TRY IT:
Each line below with the word "menu" needs to be copied.

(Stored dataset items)
-------------------------

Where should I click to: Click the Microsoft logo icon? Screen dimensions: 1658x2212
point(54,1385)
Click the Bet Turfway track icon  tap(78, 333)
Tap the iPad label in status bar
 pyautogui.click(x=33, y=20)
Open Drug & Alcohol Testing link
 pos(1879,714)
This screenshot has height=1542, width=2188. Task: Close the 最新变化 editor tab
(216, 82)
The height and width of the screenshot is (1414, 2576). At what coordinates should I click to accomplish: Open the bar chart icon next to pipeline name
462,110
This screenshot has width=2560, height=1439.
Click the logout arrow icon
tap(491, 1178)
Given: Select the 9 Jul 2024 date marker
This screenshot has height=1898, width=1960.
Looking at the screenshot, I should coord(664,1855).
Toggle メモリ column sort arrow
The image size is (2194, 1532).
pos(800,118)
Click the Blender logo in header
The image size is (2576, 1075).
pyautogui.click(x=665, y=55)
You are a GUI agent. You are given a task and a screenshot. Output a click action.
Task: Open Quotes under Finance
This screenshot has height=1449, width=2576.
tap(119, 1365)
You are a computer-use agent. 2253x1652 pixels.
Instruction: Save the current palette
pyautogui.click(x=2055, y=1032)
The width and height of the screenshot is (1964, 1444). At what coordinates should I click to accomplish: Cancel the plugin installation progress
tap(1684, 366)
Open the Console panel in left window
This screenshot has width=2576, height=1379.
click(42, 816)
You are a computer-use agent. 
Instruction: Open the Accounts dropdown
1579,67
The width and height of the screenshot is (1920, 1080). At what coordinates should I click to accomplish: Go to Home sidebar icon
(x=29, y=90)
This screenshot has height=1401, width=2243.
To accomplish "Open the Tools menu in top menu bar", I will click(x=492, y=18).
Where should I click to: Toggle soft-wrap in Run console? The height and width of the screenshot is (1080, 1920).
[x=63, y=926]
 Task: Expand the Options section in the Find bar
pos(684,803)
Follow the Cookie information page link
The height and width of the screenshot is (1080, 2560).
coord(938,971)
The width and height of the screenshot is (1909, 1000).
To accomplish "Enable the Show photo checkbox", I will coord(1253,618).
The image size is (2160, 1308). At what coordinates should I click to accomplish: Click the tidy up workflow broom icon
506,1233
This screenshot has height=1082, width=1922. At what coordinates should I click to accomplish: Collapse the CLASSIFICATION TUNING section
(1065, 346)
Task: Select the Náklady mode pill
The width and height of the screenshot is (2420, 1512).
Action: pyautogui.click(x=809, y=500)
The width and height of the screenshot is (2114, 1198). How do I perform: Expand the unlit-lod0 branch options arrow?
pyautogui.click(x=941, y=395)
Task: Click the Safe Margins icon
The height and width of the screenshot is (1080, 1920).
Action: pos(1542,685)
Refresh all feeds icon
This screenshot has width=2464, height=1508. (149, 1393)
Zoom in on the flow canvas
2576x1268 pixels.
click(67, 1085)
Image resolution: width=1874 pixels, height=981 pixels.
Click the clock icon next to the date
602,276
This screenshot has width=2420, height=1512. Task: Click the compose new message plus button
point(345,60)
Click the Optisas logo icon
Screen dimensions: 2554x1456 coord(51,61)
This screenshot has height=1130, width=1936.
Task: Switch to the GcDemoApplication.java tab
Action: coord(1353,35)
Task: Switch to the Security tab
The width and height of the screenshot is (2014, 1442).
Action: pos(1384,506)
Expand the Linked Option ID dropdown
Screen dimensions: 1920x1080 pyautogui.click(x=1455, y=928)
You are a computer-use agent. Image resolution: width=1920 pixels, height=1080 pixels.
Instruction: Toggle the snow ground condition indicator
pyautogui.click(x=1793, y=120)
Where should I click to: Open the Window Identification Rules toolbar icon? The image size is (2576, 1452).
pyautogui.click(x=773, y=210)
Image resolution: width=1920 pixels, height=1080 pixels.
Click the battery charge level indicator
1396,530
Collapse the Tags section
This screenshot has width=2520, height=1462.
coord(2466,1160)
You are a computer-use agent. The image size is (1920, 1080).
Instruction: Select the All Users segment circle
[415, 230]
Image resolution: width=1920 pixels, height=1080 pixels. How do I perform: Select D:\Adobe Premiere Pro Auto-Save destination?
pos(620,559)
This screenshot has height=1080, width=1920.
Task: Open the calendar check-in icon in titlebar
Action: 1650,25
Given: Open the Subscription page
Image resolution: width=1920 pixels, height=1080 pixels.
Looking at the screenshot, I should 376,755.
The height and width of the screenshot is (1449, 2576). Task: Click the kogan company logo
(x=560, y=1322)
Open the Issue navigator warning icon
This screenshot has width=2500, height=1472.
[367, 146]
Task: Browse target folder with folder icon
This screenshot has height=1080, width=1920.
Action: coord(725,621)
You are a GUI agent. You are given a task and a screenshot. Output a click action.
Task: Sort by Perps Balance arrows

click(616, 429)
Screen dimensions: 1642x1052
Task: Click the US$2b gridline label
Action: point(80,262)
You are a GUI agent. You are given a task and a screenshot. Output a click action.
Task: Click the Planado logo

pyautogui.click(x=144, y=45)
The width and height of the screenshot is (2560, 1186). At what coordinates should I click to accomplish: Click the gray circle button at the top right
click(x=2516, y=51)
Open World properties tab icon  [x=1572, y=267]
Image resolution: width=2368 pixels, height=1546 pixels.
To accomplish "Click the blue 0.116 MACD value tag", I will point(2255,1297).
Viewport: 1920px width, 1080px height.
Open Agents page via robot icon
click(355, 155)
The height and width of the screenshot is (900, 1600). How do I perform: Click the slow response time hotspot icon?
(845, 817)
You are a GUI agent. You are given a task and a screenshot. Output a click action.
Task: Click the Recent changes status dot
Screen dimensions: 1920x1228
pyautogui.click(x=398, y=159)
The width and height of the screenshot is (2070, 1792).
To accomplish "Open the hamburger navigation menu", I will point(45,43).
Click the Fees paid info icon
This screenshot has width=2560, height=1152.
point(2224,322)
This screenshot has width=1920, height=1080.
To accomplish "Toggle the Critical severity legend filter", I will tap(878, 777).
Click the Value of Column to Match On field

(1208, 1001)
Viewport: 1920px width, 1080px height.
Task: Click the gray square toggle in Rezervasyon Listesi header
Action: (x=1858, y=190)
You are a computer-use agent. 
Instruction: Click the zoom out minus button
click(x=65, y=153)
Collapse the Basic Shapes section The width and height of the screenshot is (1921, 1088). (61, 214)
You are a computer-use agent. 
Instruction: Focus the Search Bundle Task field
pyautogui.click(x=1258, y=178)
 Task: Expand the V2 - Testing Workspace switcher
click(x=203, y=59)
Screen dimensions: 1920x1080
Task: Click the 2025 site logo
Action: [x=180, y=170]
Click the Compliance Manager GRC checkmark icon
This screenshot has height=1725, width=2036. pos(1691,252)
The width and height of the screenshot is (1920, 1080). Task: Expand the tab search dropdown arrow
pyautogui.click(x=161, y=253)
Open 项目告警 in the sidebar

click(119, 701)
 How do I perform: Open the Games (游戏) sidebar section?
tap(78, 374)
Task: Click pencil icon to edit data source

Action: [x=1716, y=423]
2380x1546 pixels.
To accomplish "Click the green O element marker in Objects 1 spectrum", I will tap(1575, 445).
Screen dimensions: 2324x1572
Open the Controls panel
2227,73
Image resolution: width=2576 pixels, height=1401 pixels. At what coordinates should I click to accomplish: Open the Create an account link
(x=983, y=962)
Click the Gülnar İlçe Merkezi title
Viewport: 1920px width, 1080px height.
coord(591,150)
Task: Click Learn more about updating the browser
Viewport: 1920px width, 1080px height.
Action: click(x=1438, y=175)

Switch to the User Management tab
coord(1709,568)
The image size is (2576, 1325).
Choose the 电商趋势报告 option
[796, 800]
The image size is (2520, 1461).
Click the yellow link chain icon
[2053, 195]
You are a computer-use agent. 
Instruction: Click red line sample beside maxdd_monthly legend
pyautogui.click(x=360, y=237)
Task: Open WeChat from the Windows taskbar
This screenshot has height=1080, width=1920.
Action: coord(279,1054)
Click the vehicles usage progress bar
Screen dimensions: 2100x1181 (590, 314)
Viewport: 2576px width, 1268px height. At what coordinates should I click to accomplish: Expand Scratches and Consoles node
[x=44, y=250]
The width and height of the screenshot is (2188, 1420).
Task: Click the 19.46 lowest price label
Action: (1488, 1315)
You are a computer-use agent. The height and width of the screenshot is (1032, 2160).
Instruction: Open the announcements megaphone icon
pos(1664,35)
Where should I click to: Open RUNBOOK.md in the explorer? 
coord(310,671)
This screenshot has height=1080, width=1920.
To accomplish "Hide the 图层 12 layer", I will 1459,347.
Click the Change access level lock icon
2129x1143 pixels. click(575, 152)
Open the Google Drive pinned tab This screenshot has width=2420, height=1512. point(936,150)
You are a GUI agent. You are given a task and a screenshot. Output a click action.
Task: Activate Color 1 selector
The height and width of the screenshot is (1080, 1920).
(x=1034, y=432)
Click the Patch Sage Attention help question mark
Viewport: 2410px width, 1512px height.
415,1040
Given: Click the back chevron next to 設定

-------------------------

RESULT OF THE EXERCISE:
To accomplish "Open the Tools menu in top menu bar", I will click(x=492, y=18).
To accomplish "Open the hamburger navigation menu", I will point(45,43).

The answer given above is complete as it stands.